PASSAGE SHOWN –
## start

Histogram printing (quantize())
DONE
# ./bpftrace -e 'kretprobe:sys_read { @bytes = quantize(retval); }'
Attaching 1 probe...
^C
@bytes:
[0, 1] 7 |@@@@@@@@@@@@@ |
[2, 4) 3 |@@@@@ |
[4, 8) 8 |@@@@@@@@@@@@@@ |
[8, 16) 9 |@@@@@@@@@@@@@@@@ |
[16, 32) 0 | |
[32, 64) 1 |@ |
[64, 128) 1 |@ |
[128, 256) 0 | |
[256, 512) 3 |@@@@@ |
[512, 1k) 0 | |
[1k, 2k) 12 |@@@@@@@@@@@@@@@@@@@@@@ |
[2k, 4k) 28 |@@@@@@@@@@@@@@@@@@@@@@@@@@@@@@@@@@@@@@@@@@@@@@@@@@@@|
C struct navigation, kernel-level (rewriter maps to bpf_probe_read()s)
TODO: see issue #30
Something like this should work:
bpftrace -e 'kprobe:sys_nanosleep { printf("secs: %d\n", arg0->tv_nsec); }
or
bpftrace -e 'kprobe:sys_nanosleep { printf("secs: %d\n", ((struct timespec *)arg0)->tv_nsec); }'
Symbol resolution, kernel-level
TODO: see issue #32
Support exists for stack traces. This feature would be a way to resolve a single kernel address to a symbol string.
Symbol resolution, user-level
TODO: see issue #33
Yeah this looks good to me!

## end

Entries on where items appear
## start

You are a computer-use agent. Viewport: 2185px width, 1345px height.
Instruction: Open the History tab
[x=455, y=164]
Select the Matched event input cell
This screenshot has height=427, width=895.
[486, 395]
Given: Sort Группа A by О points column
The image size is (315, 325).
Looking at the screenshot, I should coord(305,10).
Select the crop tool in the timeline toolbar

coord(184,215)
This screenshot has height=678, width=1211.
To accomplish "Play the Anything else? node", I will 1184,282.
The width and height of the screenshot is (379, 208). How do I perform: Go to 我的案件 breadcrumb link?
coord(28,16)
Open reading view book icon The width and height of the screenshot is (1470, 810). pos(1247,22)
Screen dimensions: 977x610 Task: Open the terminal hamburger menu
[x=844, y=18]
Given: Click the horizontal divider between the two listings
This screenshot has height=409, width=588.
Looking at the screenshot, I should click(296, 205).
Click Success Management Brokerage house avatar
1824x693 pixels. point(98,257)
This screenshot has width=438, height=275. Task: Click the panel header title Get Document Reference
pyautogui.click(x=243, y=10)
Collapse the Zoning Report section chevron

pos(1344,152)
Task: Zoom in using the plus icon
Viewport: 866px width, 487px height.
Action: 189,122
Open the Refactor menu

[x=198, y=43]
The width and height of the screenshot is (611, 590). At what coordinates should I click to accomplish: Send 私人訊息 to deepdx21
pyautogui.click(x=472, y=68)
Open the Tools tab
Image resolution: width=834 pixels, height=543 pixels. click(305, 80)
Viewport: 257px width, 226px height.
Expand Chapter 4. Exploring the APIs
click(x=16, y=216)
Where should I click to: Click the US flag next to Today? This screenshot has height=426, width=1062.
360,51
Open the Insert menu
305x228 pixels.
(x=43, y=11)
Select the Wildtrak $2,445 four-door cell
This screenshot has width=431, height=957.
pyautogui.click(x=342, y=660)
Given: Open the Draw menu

## end

TASKS AND EXERCISES –
**A.** Can you transcribe the bpftrace notes starting at "TODO: see issue #30" and ending at "a symbol string."?
**B.** Answer these from the bpftrace notes:
(i) Which issue number is listed for kernel-level symbol resolution?
(ii) According to the heading on C struct navigation, what does the rewriter map it to?
(iii) What count appears for the [2k, 4k) bucket in the histogram output?
Rely only on the bpftrace notes for your answers.

WRITTEN ANSWERS –
**A.**
TODO: see issue #30
Something like this should work:
bpftrace -e 'kprobe:sys_nanosleep { printf("secs: %d\n", arg0->tv_nsec); }
or
bpftrace -e 'kprobe:sys_nanosleep { printf("secs: %d\n", ((struct timespec *)arg0)->tv_nsec); }'
Symbol resolution, kernel-level
TODO: see issue #32
Support exists for stack traces. This feature would be a way to resolve a single kernel address to a symbol string.

**B.**
(i) Issue #32
(ii) bpf_probe_read()s
(iii) 28